- **What this task involves**: Retype the entries word for word, leaving nothing out.

- **Provided records**:

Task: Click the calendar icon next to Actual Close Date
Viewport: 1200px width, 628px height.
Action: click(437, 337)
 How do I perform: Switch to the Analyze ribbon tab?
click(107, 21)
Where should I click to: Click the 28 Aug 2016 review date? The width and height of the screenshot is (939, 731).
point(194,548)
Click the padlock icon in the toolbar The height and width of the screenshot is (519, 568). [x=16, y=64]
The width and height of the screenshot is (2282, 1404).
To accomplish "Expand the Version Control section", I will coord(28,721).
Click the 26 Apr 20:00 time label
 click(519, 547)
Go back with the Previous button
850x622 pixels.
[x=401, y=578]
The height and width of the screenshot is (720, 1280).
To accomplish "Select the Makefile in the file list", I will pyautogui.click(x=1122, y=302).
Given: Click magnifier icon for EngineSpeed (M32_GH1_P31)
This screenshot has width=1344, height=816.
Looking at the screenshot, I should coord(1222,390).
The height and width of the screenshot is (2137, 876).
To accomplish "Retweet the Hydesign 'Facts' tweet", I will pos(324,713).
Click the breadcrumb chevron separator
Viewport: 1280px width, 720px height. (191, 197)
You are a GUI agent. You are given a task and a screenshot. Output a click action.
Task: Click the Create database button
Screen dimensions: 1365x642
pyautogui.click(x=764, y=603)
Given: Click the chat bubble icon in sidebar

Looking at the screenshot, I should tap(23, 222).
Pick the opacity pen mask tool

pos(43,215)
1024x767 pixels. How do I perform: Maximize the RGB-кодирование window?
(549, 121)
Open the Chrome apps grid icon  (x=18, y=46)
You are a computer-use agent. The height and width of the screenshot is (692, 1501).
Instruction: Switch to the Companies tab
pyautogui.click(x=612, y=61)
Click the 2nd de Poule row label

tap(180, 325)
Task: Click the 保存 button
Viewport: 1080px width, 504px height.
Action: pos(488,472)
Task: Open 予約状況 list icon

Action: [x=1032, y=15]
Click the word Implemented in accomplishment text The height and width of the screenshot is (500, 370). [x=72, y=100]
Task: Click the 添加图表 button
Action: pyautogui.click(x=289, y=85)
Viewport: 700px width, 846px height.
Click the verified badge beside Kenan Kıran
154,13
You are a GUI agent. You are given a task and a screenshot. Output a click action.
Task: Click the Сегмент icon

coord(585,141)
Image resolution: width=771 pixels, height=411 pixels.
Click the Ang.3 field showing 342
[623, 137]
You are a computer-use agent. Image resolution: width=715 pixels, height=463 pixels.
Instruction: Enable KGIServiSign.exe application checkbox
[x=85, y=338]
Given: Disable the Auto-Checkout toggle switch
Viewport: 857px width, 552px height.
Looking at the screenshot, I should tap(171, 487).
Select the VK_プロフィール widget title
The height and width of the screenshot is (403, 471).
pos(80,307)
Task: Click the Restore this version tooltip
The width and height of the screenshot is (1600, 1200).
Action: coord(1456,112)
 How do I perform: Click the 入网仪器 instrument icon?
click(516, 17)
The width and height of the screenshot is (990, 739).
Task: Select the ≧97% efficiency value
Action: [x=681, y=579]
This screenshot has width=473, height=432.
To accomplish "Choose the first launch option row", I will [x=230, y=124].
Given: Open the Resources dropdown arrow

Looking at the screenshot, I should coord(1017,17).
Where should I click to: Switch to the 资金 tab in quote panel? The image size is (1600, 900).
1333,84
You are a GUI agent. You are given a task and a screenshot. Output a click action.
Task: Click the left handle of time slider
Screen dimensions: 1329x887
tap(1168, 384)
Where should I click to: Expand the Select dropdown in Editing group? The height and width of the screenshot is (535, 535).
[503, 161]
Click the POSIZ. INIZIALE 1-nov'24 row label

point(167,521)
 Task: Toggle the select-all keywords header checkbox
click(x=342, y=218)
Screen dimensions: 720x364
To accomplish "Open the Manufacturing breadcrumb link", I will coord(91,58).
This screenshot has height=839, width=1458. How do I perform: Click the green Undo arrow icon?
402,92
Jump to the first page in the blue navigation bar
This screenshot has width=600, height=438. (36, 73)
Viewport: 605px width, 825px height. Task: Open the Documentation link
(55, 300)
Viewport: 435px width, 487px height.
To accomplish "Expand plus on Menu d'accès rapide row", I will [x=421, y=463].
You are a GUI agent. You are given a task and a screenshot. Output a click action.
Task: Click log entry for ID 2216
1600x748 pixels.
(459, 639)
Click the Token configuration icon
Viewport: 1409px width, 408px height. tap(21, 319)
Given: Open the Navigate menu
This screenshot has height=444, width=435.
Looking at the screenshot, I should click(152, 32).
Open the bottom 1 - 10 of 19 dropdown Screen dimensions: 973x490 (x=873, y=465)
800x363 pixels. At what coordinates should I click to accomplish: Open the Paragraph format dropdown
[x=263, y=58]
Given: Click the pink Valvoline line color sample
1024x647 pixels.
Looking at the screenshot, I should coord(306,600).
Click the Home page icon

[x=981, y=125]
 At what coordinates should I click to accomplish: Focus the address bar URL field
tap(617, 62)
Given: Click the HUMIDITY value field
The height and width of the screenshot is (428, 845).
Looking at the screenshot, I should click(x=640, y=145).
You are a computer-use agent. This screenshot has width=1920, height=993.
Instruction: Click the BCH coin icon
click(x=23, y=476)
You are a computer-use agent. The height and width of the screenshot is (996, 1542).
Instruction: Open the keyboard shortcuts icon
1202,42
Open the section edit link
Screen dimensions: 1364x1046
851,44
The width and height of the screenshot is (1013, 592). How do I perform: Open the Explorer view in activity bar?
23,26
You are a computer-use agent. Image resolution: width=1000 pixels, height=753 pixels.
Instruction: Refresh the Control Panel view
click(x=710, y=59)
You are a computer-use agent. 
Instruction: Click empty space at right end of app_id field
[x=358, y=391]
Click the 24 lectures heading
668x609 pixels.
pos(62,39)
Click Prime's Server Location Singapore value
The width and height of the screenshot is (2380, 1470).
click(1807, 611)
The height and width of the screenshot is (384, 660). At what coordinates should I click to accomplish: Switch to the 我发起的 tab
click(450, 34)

- **Exercise answer**:
Task: Click the calendar icon next to Actual Close Date
Viewport: 1200px width, 628px height.
Action: click(437, 337)
 How do I perform: Switch to the Analyze ribbon tab?
click(107, 21)
Where should I click to: Click the 28 Aug 2016 review date? The width and height of the screenshot is (939, 731).
point(194,548)
Click the padlock icon in the toolbar The height and width of the screenshot is (519, 568). [x=16, y=64]
The width and height of the screenshot is (2282, 1404).
To accomplish "Expand the Version Control section", I will coord(28,721).
Click the 26 Apr 20:00 time label
 click(519, 547)
Go back with the Previous button
850x622 pixels.
[x=401, y=578]
The height and width of the screenshot is (720, 1280).
To accomplish "Select the Makefile in the file list", I will pyautogui.click(x=1122, y=302).
Given: Click magnifier icon for EngineSpeed (M32_GH1_P31)
This screenshot has width=1344, height=816.
Looking at the screenshot, I should coord(1222,390).
The height and width of the screenshot is (2137, 876).
To accomplish "Retweet the Hydesign 'Facts' tweet", I will pos(324,713).
Click the breadcrumb chevron separator
Viewport: 1280px width, 720px height. (191, 197)
You are a GUI agent. You are given a task and a screenshot. Output a click action.
Task: Click the Create database button
Screen dimensions: 1365x642
pyautogui.click(x=764, y=603)
Given: Click the chat bubble icon in sidebar

Looking at the screenshot, I should tap(23, 222).
Pick the opacity pen mask tool

pos(43,215)
1024x767 pixels. How do I perform: Maximize the RGB-кодирование window?
(549, 121)
Open the Chrome apps grid icon  (x=18, y=46)
You are a computer-use agent. The height and width of the screenshot is (692, 1501).
Instruction: Switch to the Companies tab
pyautogui.click(x=612, y=61)
Click the 2nd de Poule row label

tap(180, 325)
Task: Click the 保存 button
Viewport: 1080px width, 504px height.
Action: pos(488,472)
Task: Open 予約状況 list icon

Action: [x=1032, y=15]
Click the word Implemented in accomplishment text The height and width of the screenshot is (500, 370). [x=72, y=100]
Task: Click the 添加图表 button
Action: pyautogui.click(x=289, y=85)
Viewport: 700px width, 846px height.
Click the verified badge beside Kenan Kıran
154,13
You are a GUI agent. You are given a task and a screenshot. Output a click action.
Task: Click the Сегмент icon

coord(585,141)
Image resolution: width=771 pixels, height=411 pixels.
Click the Ang.3 field showing 342
[623, 137]
You are a computer-use agent. Image resolution: width=715 pixels, height=463 pixels.
Instruction: Enable KGIServiSign.exe application checkbox
[x=85, y=338]
Given: Disable the Auto-Checkout toggle switch
Viewport: 857px width, 552px height.
Looking at the screenshot, I should tap(171, 487).
Select the VK_プロフィール widget title
The height and width of the screenshot is (403, 471).
pos(80,307)
Task: Click the Restore this version tooltip
The width and height of the screenshot is (1600, 1200).
Action: coord(1456,112)
 How do I perform: Click the 入网仪器 instrument icon?
click(516, 17)
The width and height of the screenshot is (990, 739).
Task: Select the ≧97% efficiency value
Action: [x=681, y=579]
This screenshot has width=473, height=432.
To accomplish "Choose the first launch option row", I will [x=230, y=124].
Given: Open the Resources dropdown arrow

Looking at the screenshot, I should coord(1017,17).
Where should I click to: Switch to the 资金 tab in quote panel? The image size is (1600, 900).
1333,84
You are a GUI agent. You are given a task and a screenshot. Output a click action.
Task: Click the left handle of time slider
Screen dimensions: 1329x887
tap(1168, 384)
Where should I click to: Expand the Select dropdown in Editing group? The height and width of the screenshot is (535, 535).
[503, 161]
Click the POSIZ. INIZIALE 1-nov'24 row label

point(167,521)
 Task: Toggle the select-all keywords header checkbox
click(x=342, y=218)
Screen dimensions: 720x364
To accomplish "Open the Manufacturing breadcrumb link", I will coord(91,58).
This screenshot has height=839, width=1458. How do I perform: Click the green Undo arrow icon?
402,92
Jump to the first page in the blue navigation bar
This screenshot has width=600, height=438. (36, 73)
Viewport: 605px width, 825px height. Task: Open the Documentation link
(55, 300)
Viewport: 435px width, 487px height.
To accomplish "Expand plus on Menu d'accès rapide row", I will [x=421, y=463].
You are a GUI agent. You are given a task and a screenshot. Output a click action.
Task: Click log entry for ID 2216
1600x748 pixels.
(459, 639)
Click the Token configuration icon
Viewport: 1409px width, 408px height. tap(21, 319)
Given: Open the Navigate menu
This screenshot has height=444, width=435.
Looking at the screenshot, I should click(152, 32).
Open the bottom 1 - 10 of 19 dropdown Screen dimensions: 973x490 (x=873, y=465)
800x363 pixels. At what coordinates should I click to accomplish: Open the Paragraph format dropdown
[x=263, y=58]
Given: Click the pink Valvoline line color sample
1024x647 pixels.
Looking at the screenshot, I should coord(306,600).
Click the Home page icon

[x=981, y=125]
 At what coordinates should I click to accomplish: Focus the address bar URL field
tap(617, 62)
Given: Click the HUMIDITY value field
The height and width of the screenshot is (428, 845).
Looking at the screenshot, I should click(x=640, y=145).
You are a computer-use agent. This screenshot has width=1920, height=993.
Instruction: Click the BCH coin icon
click(x=23, y=476)
You are a computer-use agent. The height and width of the screenshot is (996, 1542).
Instruction: Open the keyboard shortcuts icon
1202,42
Open the section edit link
Screen dimensions: 1364x1046
851,44
The width and height of the screenshot is (1013, 592). How do I perform: Open the Explorer view in activity bar?
23,26
You are a computer-use agent. Image resolution: width=1000 pixels, height=753 pixels.
Instruction: Refresh the Control Panel view
click(x=710, y=59)
You are a computer-use agent. 
Instruction: Click empty space at right end of app_id field
[x=358, y=391]
Click the 24 lectures heading
668x609 pixels.
pos(62,39)
Click Prime's Server Location Singapore value
The width and height of the screenshot is (2380, 1470).
click(1807, 611)
The height and width of the screenshot is (384, 660). At what coordinates should I click to accomplish: Switch to the 我发起的 tab
click(450, 34)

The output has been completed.